Voy a comprar agua en ese
kiosco y consigo. Compré agua y me dieron caramelos de vuelto. No tenemos
monedas, decía el cartel.
Conseguir un teléfono público en una zona altamente turística de Buenos
Aires y cambio para usar el teléfono fue otra empresa que culminó en una nueva frustración.
Por suerte encontramos un
taxi que nos llevó al hotel y que se ganó unos dólares de los que no habíamos
podido gastar en dos representaciones teatrales caras, para turistas con dólares
que debían ser cambiados a pesos argentinos dentro de las normas burocráticas
de los imbéciles que nunca salieron del país para ver cómo se maneja el resto
del mundo cuando de venderles algo a un turista se trata.
La cena fue buena, uno de
los raros placeres de Buenos Aires que las últimas generaciones no han podido arruinar.

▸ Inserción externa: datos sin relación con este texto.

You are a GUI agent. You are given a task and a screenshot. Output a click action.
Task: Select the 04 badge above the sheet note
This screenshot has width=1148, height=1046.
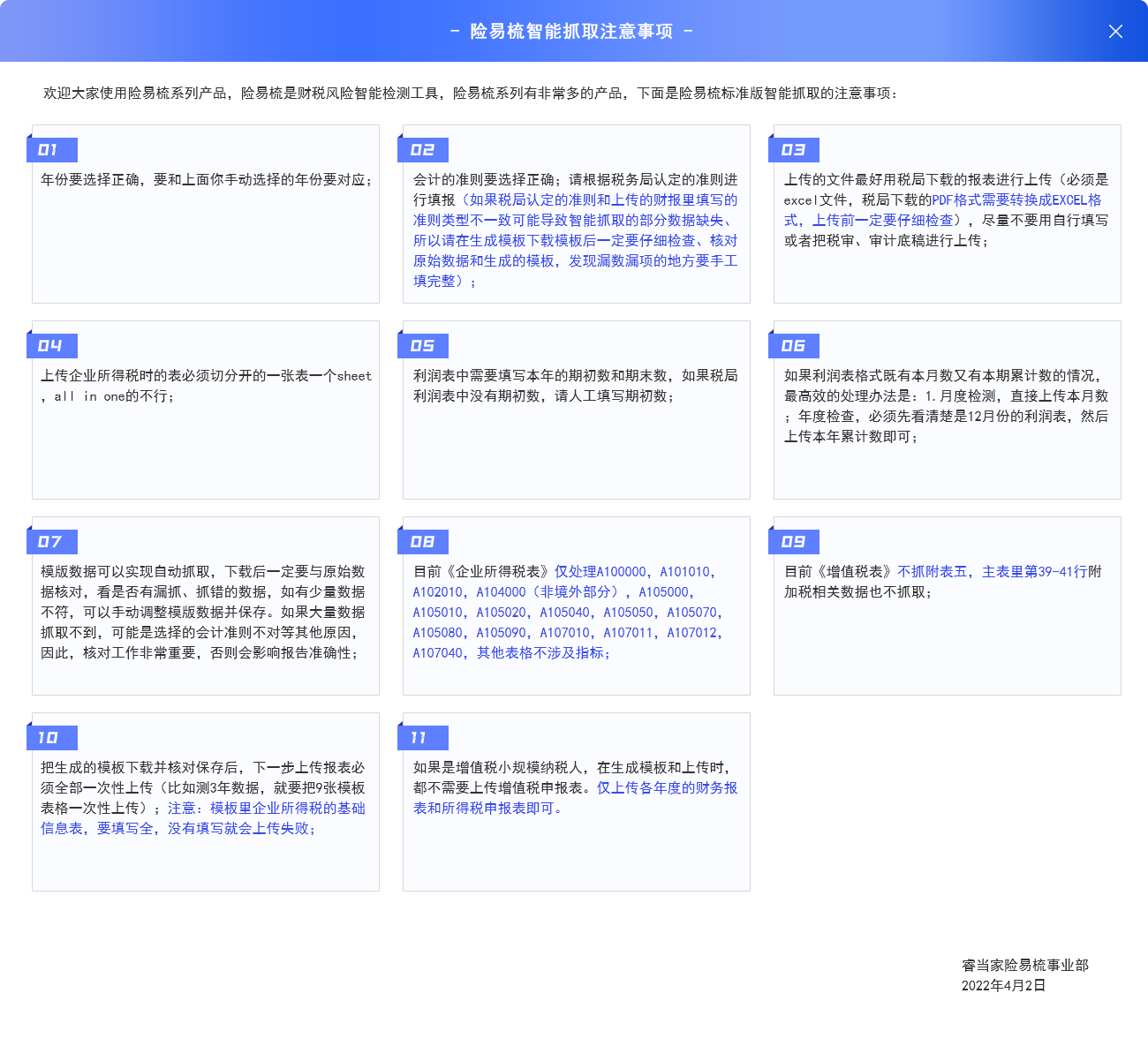pyautogui.click(x=52, y=346)
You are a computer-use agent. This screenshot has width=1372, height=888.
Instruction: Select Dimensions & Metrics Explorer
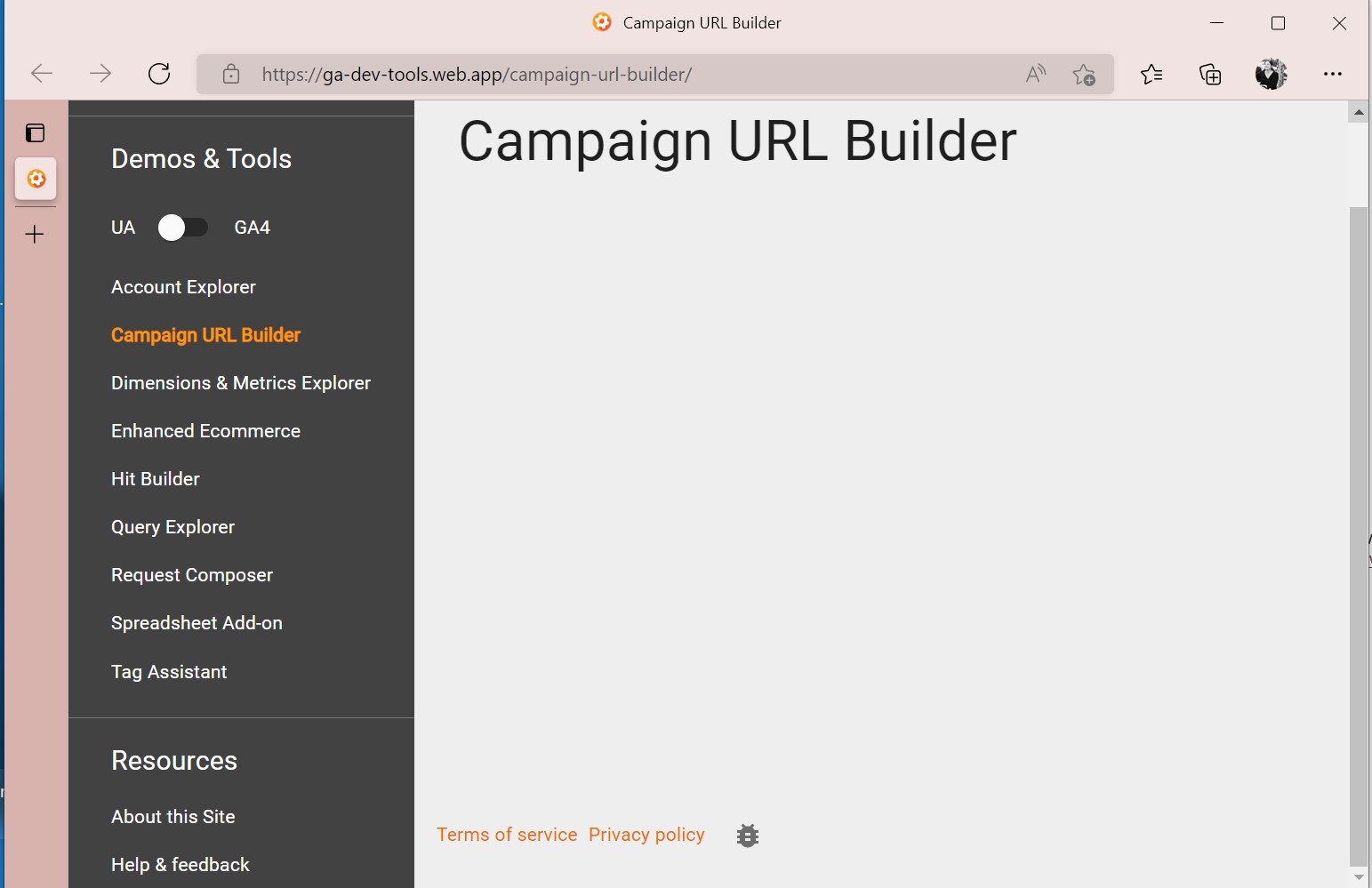click(x=240, y=382)
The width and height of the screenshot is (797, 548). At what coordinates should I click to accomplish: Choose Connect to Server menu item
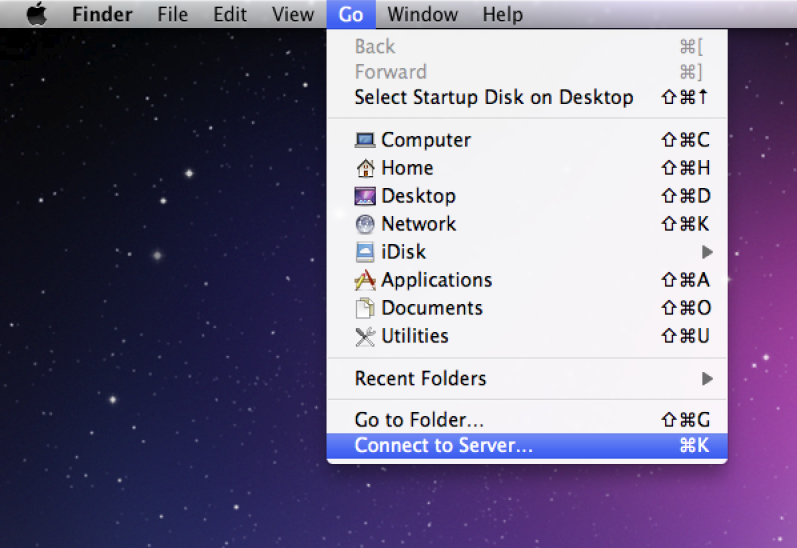click(443, 446)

Querido Félix, siempre es un placer leer tus historias, pero ésta es un deleite, las aventuras que viviste con Manuel en Buenos Aires son realmente divertidas, ya cuando pasan a ser anécdotas y no en el momento, por supuesto!! Es tal cual como lo describes!! te felicito nuevamente, obvio que soy admiradora de tu blog!!!
ResponderBorrarGracias Poldy, estoy considerar nominarte como Presidenta delClub de Fans de la Provicia de Cordoba. Me honraria que aceptaras.